:: PROBLEM TO SOLVE ::
Can you convert the records, from the line containing "This screenshot has height=576, width=1024." through the end of the records, into a two-column CSV with the headers text and answer? Give one row per record, with the text and its answer each in a single quoted field and any line breaks replaced by spaces.

:: EXCERPTED RECORDS ::
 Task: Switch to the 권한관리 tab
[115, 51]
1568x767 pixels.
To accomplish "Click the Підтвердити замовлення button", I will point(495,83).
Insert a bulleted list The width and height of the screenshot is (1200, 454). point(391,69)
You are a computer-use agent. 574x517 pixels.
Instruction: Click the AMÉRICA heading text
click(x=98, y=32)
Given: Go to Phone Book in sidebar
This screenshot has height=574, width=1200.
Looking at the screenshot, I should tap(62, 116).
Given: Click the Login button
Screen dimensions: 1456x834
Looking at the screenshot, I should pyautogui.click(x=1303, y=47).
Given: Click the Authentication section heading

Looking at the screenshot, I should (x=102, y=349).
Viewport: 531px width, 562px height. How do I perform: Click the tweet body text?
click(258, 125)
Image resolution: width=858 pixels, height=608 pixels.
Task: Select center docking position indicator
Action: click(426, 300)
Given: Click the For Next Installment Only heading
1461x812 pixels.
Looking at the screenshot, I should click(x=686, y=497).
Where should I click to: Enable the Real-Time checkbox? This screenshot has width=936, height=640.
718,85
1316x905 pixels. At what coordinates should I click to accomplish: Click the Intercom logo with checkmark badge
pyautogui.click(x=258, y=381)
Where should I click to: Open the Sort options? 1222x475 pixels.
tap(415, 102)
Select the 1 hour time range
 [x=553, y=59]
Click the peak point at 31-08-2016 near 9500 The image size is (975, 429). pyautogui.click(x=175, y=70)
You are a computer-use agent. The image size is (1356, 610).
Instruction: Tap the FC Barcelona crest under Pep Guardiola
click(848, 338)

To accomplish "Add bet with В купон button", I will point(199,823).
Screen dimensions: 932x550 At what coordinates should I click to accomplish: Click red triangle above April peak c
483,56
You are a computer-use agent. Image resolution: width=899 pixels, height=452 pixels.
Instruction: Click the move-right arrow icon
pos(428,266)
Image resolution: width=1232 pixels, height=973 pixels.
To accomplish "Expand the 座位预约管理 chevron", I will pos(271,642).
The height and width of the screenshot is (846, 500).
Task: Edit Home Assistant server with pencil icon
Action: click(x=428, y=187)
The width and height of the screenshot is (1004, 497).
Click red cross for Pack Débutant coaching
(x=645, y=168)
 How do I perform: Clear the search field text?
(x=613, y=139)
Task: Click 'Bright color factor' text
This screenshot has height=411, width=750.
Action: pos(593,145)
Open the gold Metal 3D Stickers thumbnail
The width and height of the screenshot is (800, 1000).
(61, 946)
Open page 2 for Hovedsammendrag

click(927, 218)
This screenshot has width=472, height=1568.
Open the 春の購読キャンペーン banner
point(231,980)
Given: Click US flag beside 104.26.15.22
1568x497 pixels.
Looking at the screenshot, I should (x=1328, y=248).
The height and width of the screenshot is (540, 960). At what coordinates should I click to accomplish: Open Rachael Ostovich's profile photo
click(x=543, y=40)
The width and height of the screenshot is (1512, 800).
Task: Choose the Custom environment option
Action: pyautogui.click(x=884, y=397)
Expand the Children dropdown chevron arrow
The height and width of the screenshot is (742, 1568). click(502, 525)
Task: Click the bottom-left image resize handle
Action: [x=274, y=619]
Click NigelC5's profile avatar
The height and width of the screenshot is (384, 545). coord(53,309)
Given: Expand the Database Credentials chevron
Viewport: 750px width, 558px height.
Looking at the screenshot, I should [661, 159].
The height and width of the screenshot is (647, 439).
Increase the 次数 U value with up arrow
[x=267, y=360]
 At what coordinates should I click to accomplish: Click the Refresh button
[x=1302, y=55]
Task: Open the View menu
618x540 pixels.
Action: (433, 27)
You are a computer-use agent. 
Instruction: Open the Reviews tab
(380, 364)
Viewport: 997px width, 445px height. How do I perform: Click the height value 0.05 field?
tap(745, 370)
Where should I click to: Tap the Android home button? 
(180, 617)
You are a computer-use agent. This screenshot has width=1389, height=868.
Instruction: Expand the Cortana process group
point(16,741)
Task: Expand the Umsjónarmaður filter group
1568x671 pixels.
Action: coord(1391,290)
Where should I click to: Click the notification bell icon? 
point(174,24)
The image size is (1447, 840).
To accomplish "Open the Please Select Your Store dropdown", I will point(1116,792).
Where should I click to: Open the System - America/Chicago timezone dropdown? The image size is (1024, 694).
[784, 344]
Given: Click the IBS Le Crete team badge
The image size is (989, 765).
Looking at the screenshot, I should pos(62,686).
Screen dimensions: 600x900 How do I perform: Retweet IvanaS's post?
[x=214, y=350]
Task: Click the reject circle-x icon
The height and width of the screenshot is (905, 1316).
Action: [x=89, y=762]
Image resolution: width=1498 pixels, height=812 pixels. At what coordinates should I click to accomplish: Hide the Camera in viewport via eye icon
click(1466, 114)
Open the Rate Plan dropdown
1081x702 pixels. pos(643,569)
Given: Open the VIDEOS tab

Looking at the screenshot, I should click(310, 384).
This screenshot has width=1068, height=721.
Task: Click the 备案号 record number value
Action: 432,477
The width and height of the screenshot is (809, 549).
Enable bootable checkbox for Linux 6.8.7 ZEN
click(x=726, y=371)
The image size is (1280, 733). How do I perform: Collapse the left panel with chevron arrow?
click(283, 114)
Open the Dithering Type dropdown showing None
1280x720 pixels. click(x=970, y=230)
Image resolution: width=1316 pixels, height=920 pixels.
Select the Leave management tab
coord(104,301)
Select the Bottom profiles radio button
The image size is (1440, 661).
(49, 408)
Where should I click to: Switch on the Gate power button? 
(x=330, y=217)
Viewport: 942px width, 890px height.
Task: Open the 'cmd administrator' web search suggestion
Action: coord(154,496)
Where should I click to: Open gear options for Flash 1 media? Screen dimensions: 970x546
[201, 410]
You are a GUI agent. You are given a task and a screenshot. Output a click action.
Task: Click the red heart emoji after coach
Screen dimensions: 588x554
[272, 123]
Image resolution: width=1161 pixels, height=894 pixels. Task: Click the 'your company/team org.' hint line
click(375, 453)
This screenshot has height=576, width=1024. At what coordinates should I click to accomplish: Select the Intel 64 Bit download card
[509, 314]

:: SOLUTION TO THIS EXERCISE ::
text,answer
"This screenshot has height=576, width=1024. At what coordinates should I click to accomplish: Select the Intel 64 Bit download card","[509, 314]"